Variation in targetable genomic alterations in non-small cell lung cancer by genetic ancestry, sex, smoking history, and histology
- PMID: 35428358
- PMCID: PMC9013075
- DOI: 10.1186/s13073-022-01041-x
Variation in targetable genomic alterations in non-small cell lung cancer by genetic ancestry, sex, smoking history, and histology
Abstract
Background: Genomic alterations in 8 genes are now the targets of FDA-approved therapeutics in non-small cell lung cancer (NSCLC), but their distribution according to genetic ancestry, sex, histology, and smoking is not well established.
Methods: Using multi-institutional genetic testing data from GENIE, we characterize the distribution of targetable genomic alterations in 8 genes among 8675 patients with NSCLC (discovery cohort: DFCI, N = 3115; validation cohort: Duke, Memorial Sloan Kettering Cancer Center, Vanderbilt, N = 5560). For the discovery cohort, we impute genetic ancestry from tumor-only sequencing and identify differences in the frequency of targetable alterations across ancestral groups, smoking pack-years, and histologic subtypes.

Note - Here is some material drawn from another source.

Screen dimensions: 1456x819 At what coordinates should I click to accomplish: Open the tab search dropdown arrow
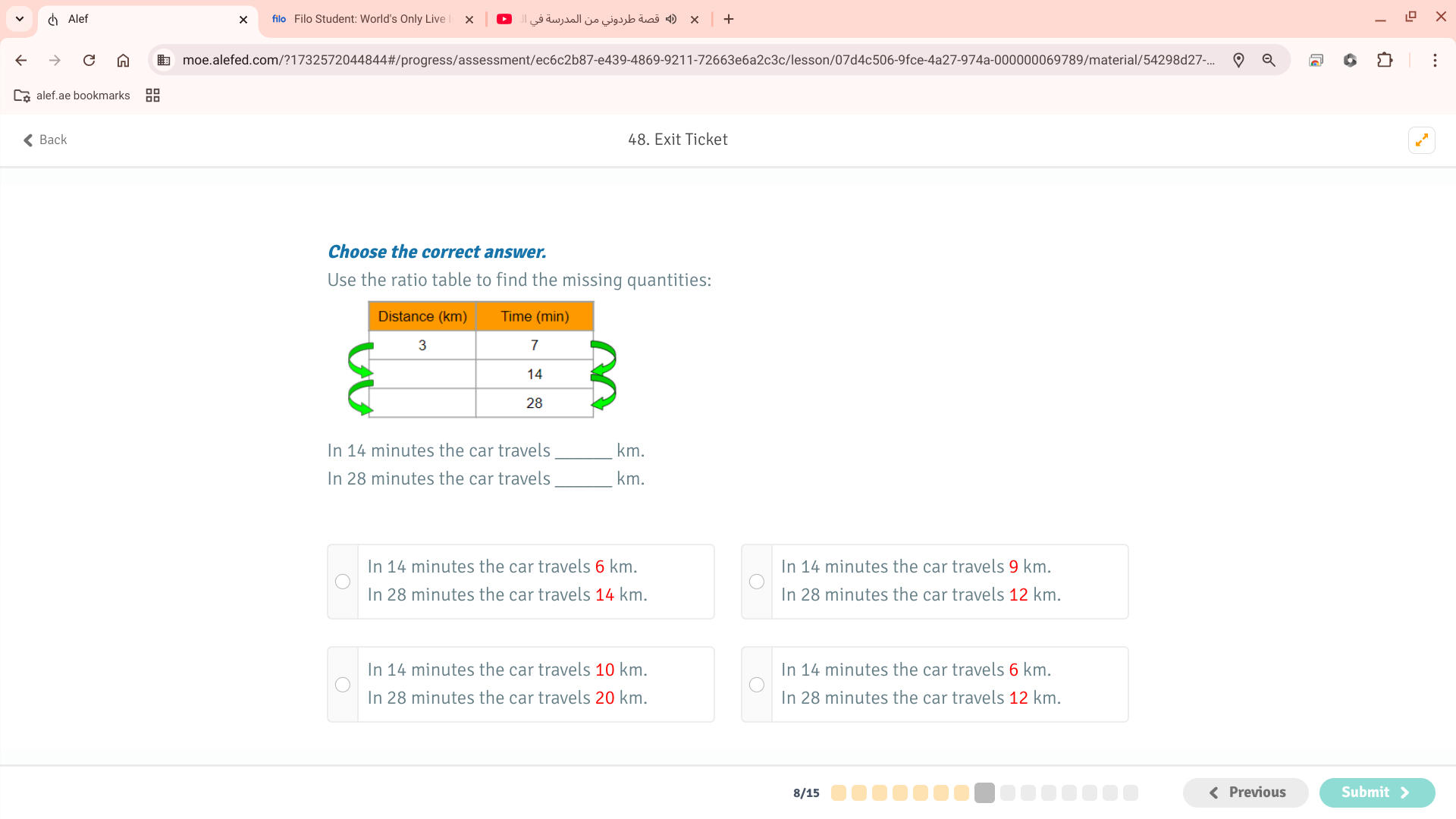pos(20,19)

Results: We identified variation in the prevalence of KRASG12C, sensitizing EGFR mutations, MET alterations, ALK, and ROS1 fusions according to the number of smoking pack-years. A novel method for computing continental (African, Asian, European) and Ashkenazi Jewish ancestries from panel sequencing enables quantitative analysis of the correlation between ancestry and mutation rates. This analysis identifies a correlation between Asian ancestry and EGFR mutations and an anti-correlation between Asian ancestry and KRASG12C mutation. It uncovers 2.7-fold enrichment for MET exon 14 skipping mutations and amplifications in patients of Ashkenazi Jewish ancestry. Among never/light smokers, targetable alterations in LUAD are significantly enriched in those with Asian (80%) versus African (49%) and European (55%) ancestry. Finally, we show that 5% of patients with squamous cell carcinoma (LUSC) and 17% of patients with large cell carcinoma (LCLC) harbor targetable alterations.

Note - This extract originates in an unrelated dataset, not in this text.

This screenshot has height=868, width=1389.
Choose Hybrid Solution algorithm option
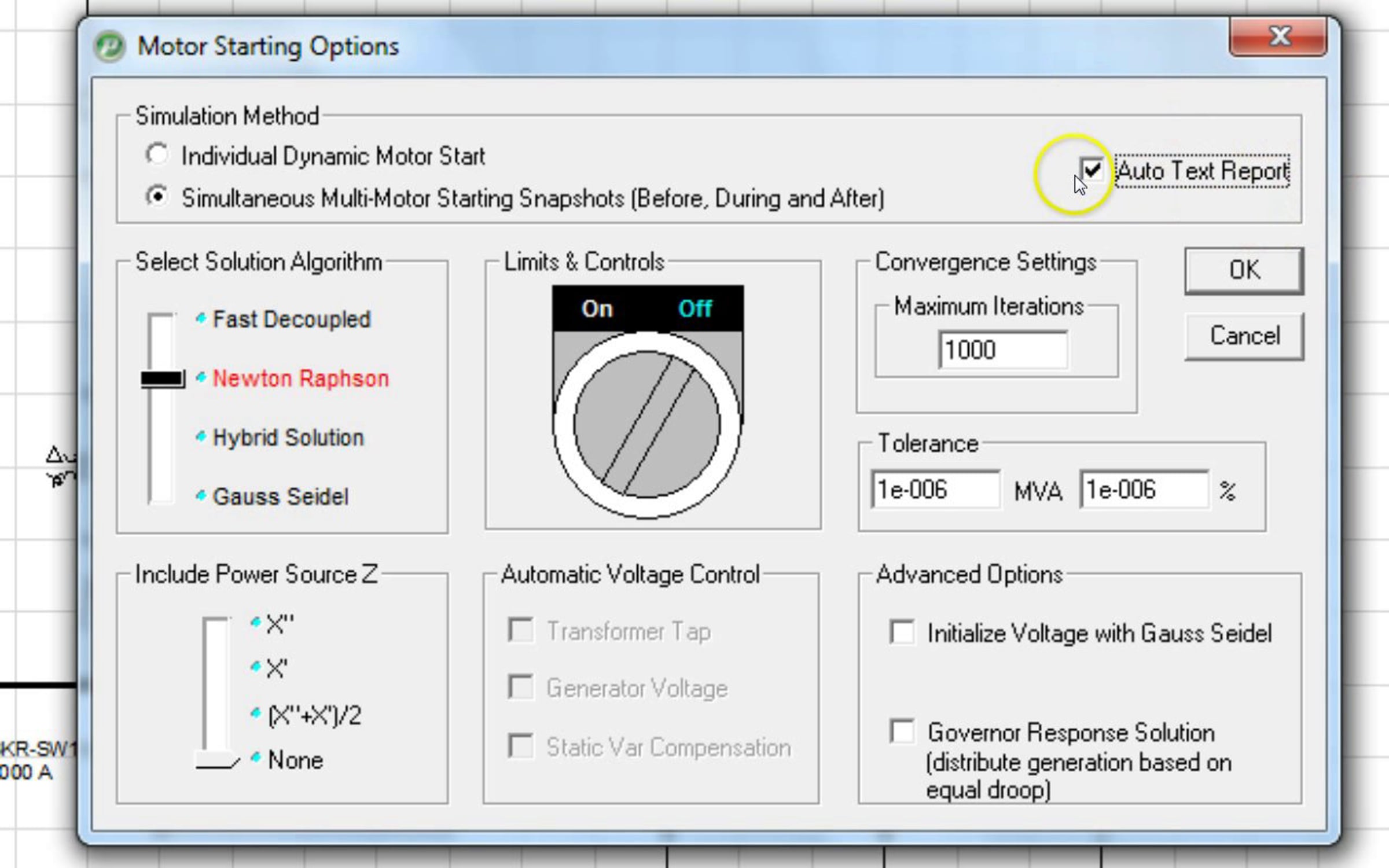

Conclusions: Among patients with NSCLC, there was significant variability in the prevalence of targetable genomic alterations according to genetic ancestry, histology, and smoking. Patients with LUSC and LCLC have 5% rates of targetable alterations supporting consideration for sequencing in those subtypes.
Keywords: Genetic ancestry; Non-small cell lung cancer; Smoking; Targetable genomic alterations; Targeted therapies.
© 2022. The Author(s).
Conflict of interest statement
Pasi A. Jänne reports support from Hanmi Pharmaceutical Company, Ltd; grants from Boehringer-Ingelheim, Eli Lilly, Daiichi Sankyo, and Takeda Oncolog; personal fees from AstraZeneca, Boehringer-Ingelheim, Pfizer, Roche/Genentech, Chugai Pharmaceuticals, Ignyta, Loxo Oncology, Eli Lilly, SFJ Pharmaceuticals, Voronoi, Daiichi Sankyo, Biocartis, Novartis, Sanofi Oncology, Takeda Oncology, Mirati Therapeutics, Transcenta, Silicon Therapeutics, Syndax, Astellas, PUMA, and Revolution Medicines, outside the submitted work; and postmarketing royalties from a Dana-Farber Cancer Center–owned patent (EGFR Mutations) licensed to Lab Corp.
Lynette M. Sholl reports consulting fees from EMD Serono, Foghorn Therapeutics, and AstraZeneca and research grants from Genentech.
Mark M. Awad reports receiving grants and personal fees from Genentech, AstraZeneca, and Bristol-Myers Squibb; grants from Eli Lilly; and personal fees from Merck, Maverick, Blueprint Medicine, Syndax, Ariad, Nektar, and Gritstone, outside of the submitted work. David J. Kwiatkowski reports receiving grants from Genentech, Revolution Medicines, and AADI; and consulting fees from Guidepoint and BridgeBio Gene Therapy.
The remaining authors declare that they have no competing interests.